In person, Kaufman is an irascible, slightly pop-eyed presence with scrub-brush hair who's capable, at virtually the same moment, of poking fun at himself while letting you know he really does see himself as a misunderstood artist. He likes to say the word "cinema" in a sort of fake-sophisticated accent that suggests Mr. Peabody, the bespectacled dog who delivered history lectures during "The Bullwinkle Show." He looks his age, which is 55, but seems to have the boundless energy of a teenager. For all his crusty charm, he's reputed to be difficult to work for -- the long hours and low pay at Troma mean constant turnover -- and I can well believe it.

I met him just after the prestigious Anthology Film Archives in New York held a Troma retrospective in December, but before he headed off to Park City, Utah, in January to host TromaDance, Troma's alternative to the much-mocked excesses of the Sundance Film Festival. This weekend he will finally unveil the long-awaited sequel "Citizen Toxie: The Toxic Avenger Part 4." It features '80s teen star Corey Feldman along with cameos by Hugh Hefner and Screw publisher Al Goldstein and some usual Troma nonsense (a dwarf playing God, good and evil versions of superheroes Toxic Avenger and Sgt. Kabukiman, etc.).

Kaufman's magnum opus to date, 1999's "Terror Firmer," is also newly available on DVD. He stars in it himself as a blind independent filmmaker (talk about potent symbolism) whose low-rent horror movie is disrupted by a hermaphrodite serial killer versed in "the ancient and secret art of pickling." As always, the comedy is pitched somewhere between Benny Hill and Luis Buñuel. There are several extended bodily-fluid scenes so disgusting they will repel anybody -- most notably the aftermath to the discussion about whether white chocolate goes with fish -- but Kaufman's notoriously sloppy filmmaking has almost become professional.

You never see certain scenes referred to in the movie-within-a-movie in "Terror Firmer," such as the "life-affirming rape scene" or the "projectile decapitation by colostomy bag scene." You do, however, see the scene that could stand as Kaufman's testament. A scabrous punk kid with a bad attitude, his legs broken off above the knees, lies dying in a pool of blood. Reaching out to his fellow filmmakers, he turns sincere for the first and last time, crying out, "Don't give up the fight for truly independent cinema!"

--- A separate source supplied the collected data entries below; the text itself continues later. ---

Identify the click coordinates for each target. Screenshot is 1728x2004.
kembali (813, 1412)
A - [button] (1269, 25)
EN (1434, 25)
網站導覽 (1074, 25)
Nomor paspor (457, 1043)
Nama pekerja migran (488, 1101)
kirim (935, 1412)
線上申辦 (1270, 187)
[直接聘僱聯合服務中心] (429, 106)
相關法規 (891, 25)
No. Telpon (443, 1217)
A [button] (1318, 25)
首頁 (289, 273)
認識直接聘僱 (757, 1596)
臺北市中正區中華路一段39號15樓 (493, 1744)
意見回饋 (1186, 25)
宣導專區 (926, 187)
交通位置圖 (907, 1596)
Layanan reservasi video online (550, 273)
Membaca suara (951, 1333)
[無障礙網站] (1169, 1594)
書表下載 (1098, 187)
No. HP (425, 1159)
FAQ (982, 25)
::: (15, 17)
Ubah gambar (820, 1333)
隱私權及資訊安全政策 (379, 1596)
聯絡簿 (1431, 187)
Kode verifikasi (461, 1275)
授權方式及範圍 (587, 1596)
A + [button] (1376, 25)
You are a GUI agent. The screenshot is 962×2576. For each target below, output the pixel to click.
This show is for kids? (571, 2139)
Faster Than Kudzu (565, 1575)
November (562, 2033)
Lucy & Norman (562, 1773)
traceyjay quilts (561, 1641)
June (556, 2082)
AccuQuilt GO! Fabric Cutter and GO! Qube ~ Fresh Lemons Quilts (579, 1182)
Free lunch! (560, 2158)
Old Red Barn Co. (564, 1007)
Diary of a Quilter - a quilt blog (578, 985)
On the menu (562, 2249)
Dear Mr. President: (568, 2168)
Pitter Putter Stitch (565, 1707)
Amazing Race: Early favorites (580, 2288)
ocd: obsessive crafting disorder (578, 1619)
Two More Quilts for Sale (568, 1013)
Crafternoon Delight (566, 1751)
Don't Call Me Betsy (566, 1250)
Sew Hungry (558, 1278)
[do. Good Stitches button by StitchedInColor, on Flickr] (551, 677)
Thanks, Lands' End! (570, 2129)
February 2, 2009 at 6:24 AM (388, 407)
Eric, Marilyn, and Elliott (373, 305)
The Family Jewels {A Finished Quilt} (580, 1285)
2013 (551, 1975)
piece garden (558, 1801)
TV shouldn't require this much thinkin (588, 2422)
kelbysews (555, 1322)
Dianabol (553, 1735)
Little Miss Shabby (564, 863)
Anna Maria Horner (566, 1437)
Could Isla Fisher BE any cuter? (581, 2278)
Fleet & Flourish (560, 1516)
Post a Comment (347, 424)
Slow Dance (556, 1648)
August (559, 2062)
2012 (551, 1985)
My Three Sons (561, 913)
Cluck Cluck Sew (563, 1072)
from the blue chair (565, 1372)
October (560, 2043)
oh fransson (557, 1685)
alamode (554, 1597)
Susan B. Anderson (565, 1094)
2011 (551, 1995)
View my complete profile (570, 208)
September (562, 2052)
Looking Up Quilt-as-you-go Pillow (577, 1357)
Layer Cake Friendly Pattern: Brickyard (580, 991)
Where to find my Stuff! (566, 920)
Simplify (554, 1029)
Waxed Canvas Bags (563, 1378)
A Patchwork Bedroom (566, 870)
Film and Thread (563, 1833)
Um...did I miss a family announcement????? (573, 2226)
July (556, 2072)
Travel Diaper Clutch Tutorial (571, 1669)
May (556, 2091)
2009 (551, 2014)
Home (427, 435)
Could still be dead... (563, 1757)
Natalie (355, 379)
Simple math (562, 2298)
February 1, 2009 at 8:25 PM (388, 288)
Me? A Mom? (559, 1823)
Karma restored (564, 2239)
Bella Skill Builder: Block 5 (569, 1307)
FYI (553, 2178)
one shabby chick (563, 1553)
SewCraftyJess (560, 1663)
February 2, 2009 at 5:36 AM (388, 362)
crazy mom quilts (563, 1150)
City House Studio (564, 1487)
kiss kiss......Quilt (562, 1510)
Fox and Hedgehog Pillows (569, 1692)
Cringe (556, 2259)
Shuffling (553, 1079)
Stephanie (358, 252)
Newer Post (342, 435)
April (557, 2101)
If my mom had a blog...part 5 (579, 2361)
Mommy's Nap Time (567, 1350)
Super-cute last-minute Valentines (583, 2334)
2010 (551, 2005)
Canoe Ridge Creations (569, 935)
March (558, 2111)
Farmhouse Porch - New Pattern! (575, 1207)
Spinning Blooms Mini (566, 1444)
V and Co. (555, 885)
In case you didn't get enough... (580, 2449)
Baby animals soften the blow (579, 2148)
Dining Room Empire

You talk all the time about how the entertainment industry is dominated by conglomerates. It's not possible to have a conversation with you where that doesn't come up.

Devil-worshiping international conglomerates of giant magnitude. It's an awful situation.

This ideology comes through pretty clearly in your movies, even though, for the most part, you're not exactly viewed as a serious or political filmmaker.

Well, pretty much from the beginning all our films have concerned the conspiracy of elites. "Squeeze Play," "Waitress!" "Stuck on You," "The First Turn-On," "The Toxic Avenger," "Class of Nuke 'Em High" -- they all break down to the fact that there is a town of Tromaville where the people are perfectly able to run their own lives and make their own decisions, but, due to the conspiracy of labor, bureaucratic and corporate elites, the little people of Tromaville have their precious economic and cultural fluids drained from them. The conspiracy of elites is sucking everyone dry of their economic and spiritual capital.

I mean, look. Blockbuster doesn't carry the Toxic Avenger movies. Why is that? There have been four Toxic Avenger movies, cartoon shows, toys, a myriad of other pieces of merchandise, not to mention the fact that the Toxic Avenger has become an icon, part of the American language. You go into a Blockbuster store, you got 50 copies of shit like "The Perfect Storm" or "The Patriot." You'd never get "Tromeo & Juliet" or "Terror Firmer," not to mention Spanish cinema or Mizoguchi or something like that. I'm a shareholder in Viacom [Blockbuster's parent company] and I wrote to [CEO] Sumner Redstone, saying, "I think you owe us a better policy." There's some kind of collusion, there's gotta be something fishy there. It makes no sense why they deliberately have this policy of excluding independents.

You were explaining to me earlier that Blockbuster won't even carry the R-rated versions of your films. You've complied with its policies and it still won't let you in the door?

I've been on a book tour to about 20 cities [for his book, "Everything I Need to Know About Filmmaking I Learned From the Toxic Avenger"], and every time I lecture someone raises his hand and says, "We hate Blockbuster." These are people 18 to 30, the people who should be renting there. They hate Blockbuster. I suppose some mothers like it, and some old ladies who are afraid to go into a real video store. But kids all over the country hate Blockbuster because they don't have anything of interest and they don't want to change. What the hell is that about?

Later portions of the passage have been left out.